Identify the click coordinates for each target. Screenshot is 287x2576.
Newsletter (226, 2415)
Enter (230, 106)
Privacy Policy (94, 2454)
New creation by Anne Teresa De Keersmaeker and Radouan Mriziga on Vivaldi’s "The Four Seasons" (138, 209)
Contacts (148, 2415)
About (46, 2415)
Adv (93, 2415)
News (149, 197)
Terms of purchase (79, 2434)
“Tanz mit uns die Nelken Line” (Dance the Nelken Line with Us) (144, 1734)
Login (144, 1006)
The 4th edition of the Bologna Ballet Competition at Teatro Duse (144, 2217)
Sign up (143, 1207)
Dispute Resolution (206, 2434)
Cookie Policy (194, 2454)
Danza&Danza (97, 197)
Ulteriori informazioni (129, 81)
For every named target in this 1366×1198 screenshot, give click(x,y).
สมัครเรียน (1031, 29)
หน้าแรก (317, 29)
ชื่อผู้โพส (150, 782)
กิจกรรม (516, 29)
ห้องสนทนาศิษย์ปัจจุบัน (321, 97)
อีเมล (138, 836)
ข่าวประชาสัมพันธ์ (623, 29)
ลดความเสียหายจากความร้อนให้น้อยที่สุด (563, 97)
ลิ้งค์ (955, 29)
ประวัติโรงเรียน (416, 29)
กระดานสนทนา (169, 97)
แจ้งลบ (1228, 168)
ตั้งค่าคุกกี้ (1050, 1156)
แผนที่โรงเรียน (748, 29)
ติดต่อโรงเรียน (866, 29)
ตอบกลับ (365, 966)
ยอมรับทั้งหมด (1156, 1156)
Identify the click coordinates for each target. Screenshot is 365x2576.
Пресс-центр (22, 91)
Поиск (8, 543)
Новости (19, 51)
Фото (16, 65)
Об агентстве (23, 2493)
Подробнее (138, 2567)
..........
• **Task objective**:
Line by line, copy the records exactly.

• **Reply**:
Identify the click coordinates for each target. Screenshot is 287x2576.
Newsletter (226, 2415)
Enter (230, 106)
Privacy Policy (94, 2454)
New creation by Anne Teresa De Keersmaeker and Radouan Mriziga on Vivaldi’s "The Four Seasons" (138, 209)
Contacts (148, 2415)
About (46, 2415)
Adv (93, 2415)
News (149, 197)
Terms of purchase (79, 2434)
“Tanz mit uns die Nelken Line” (Dance the Nelken Line with Us) (144, 1734)
Login (144, 1006)
The 4th edition of the Bologna Ballet Competition at Teatro Duse (144, 2217)
Sign up (143, 1207)
Dispute Resolution (206, 2434)
Cookie Policy (194, 2454)
Danza&Danza (97, 197)
Ulteriori informazioni (129, 81)
For every named target in this 1366×1198 screenshot, give click(x,y).
สมัครเรียน (1031, 29)
หน้าแรก (317, 29)
ชื่อผู้โพส (150, 782)
กิจกรรม (516, 29)
ห้องสนทนาศิษย์ปัจจุบัน (321, 97)
อีเมล (138, 836)
ข่าวประชาสัมพันธ์ (623, 29)
ลดความเสียหายจากความร้อนให้น้อยที่สุด (563, 97)
ลิ้งค์ (955, 29)
ประวัติโรงเรียน (416, 29)
กระดานสนทนา (169, 97)
แจ้งลบ (1228, 168)
ตั้งค่าคุกกี้ (1050, 1156)
แผนที่โรงเรียน (748, 29)
ติดต่อโรงเรียน (866, 29)
ตอบกลับ (365, 966)
ยอมรับทั้งหมด (1156, 1156)
Identify the click coordinates for each target. Screenshot is 365x2576.
Пресс-центр (22, 91)
Поиск (8, 543)
Новости (19, 51)
Фото (16, 65)
Об агентстве (23, 2493)
Подробнее (138, 2567)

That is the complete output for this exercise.